News of a South African ISP’s two-day outage sent the industry abuzz last month, highlighting the need for improved distributed denial-of-service (DDoS) attack mitigation. Through a carpet-bombing attack, unknown threat actors brought down Cool Idea’s network, which effectively cut its connection to other ISPs. The attackers sent junk traffic to connected IP addresses until the ISP’s border routers crashed.

Carpet-bombing attacks are believed to be gaining ubiquity due to the availability of cheap DDoS services. That means anyone can hire botnets to disrupt a target’s network operations. The prevalence of the Internet of Things (IoT) could also be a possible reason because most devices are insufficiently protected against hostile takeovers, turning them into bots.

The Anatomy of a Carpet-Bombing Attack

Carpet-bombing attacks work because the bad traffic ISPs receive is too low to be detected. DDoS mitigation solutions typically rely on a baseline to determine traffic anomalies. Carpet-bombing attacks can slide right below that baseline.

Carpet bombers exploit vulnerabilities in unpatched or misconfigured Domain Name System (DNS) and Connectionless Lightweight Directory Access Protocol (CLDAP) servers. Instead of redirecting traffic to a particular system or server, the attackers simultaneously attacked several randomly chosen systems to fly under the radar of DDoS mitigation solutions.

Why ISPs Are at Risk

ISPs are ripe targets for carpet bombers because most fail to address vulnerabilities in their systems. Some lack rudimentary DDoS mitigation solutions while others use likely outdated tools. As such, they are not only susceptible to carpet-bombing attacks but also age-old flooding attacks such as SYN floods. The following list recaps previous attacks seen against ISPs:

• Cambodian ISPs EZECOM, SINET, Telcotech, and Digi customers suffered intermittent connections for about a week in November 2018 due to a 150Gbps-strong DDoS attack.
• Even the world’s third-largest ISP OVH wasn’t immune to DDoS attacks, as it succumbed to a 1.1Tbps-strong attack in September 2016.

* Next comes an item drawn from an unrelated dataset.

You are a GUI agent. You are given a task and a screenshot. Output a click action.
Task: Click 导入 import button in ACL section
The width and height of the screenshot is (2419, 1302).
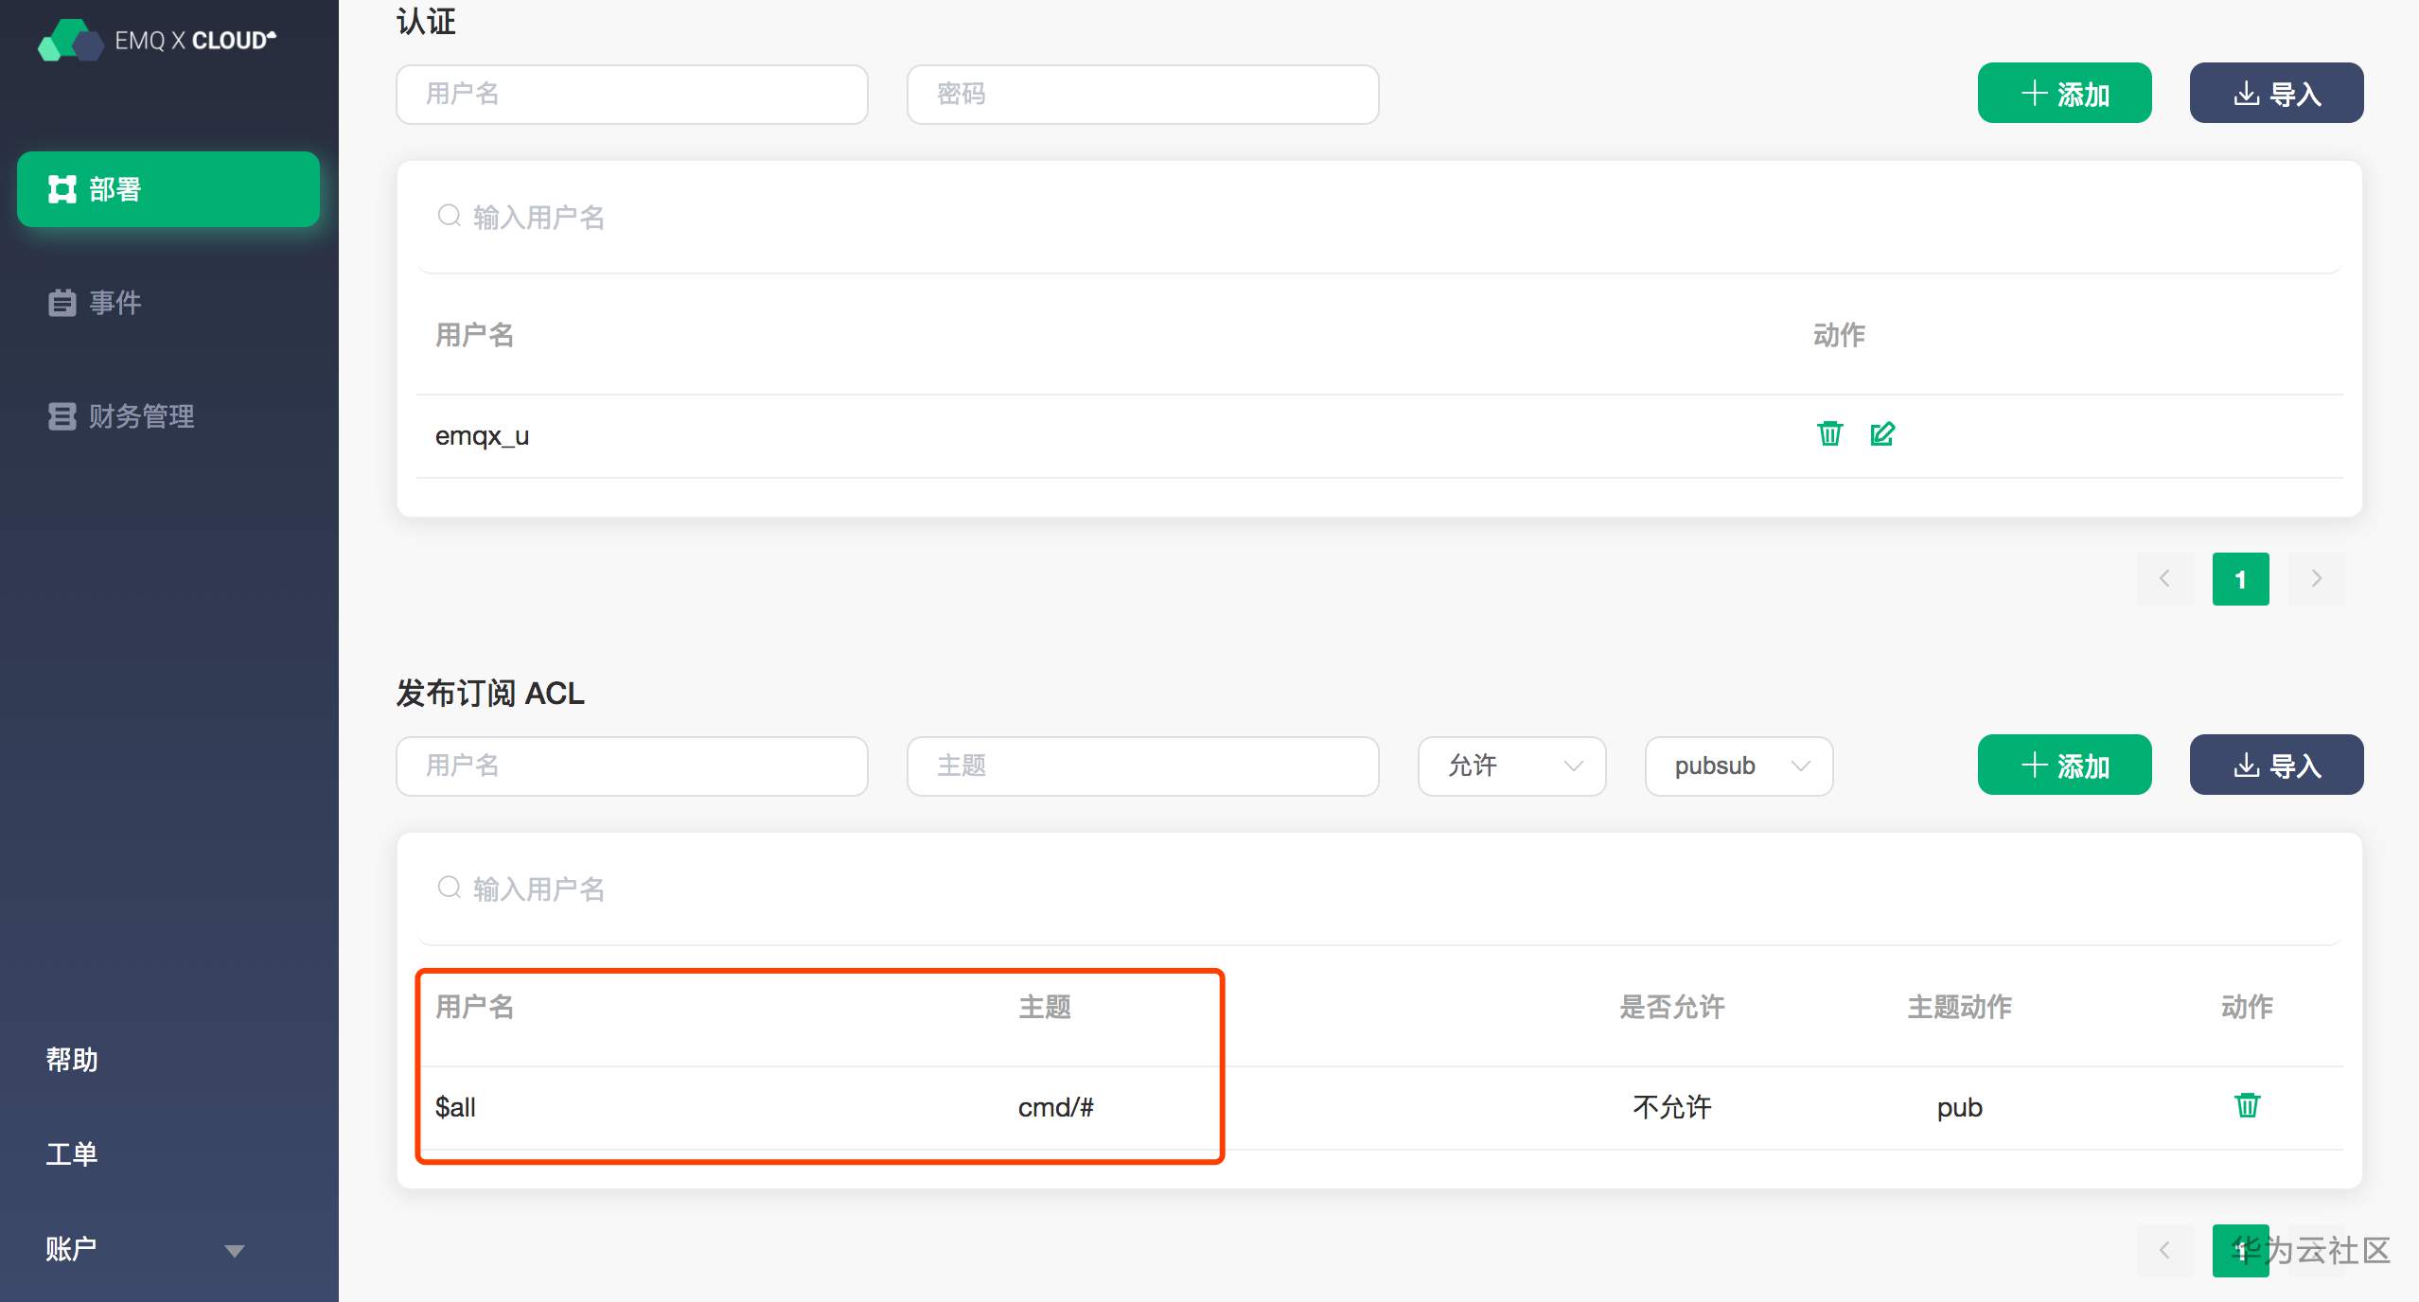pyautogui.click(x=2276, y=765)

But does that mean that ISPs are helpless against carpet bombing? While blackholing may not be an option for mitigating such an attack, network engineers can employ other countermeasures.

Carpet-Bombing Attack Mitigation

As first aid to carpet bombing, ISPs can filter traffic from harmful source ports by removing them from their access control lists (ACLs). The attack traffic can also be rerouted to a DDoS defense system although this may require extra care. ISPs cannot throttle traffic, after all, as they are legally bound not to disrupt their customers’ connections.

Meanwhile, to prevent further attacks, ISPs may find it in their best interest to upgrade their DDoS systems. They should also implement tools that can precisely track and analyze traffic volumes between network borders regularly. While traffic volume patterns arising from amplification attacks are sketchy, these may still prove indispensable for analyses.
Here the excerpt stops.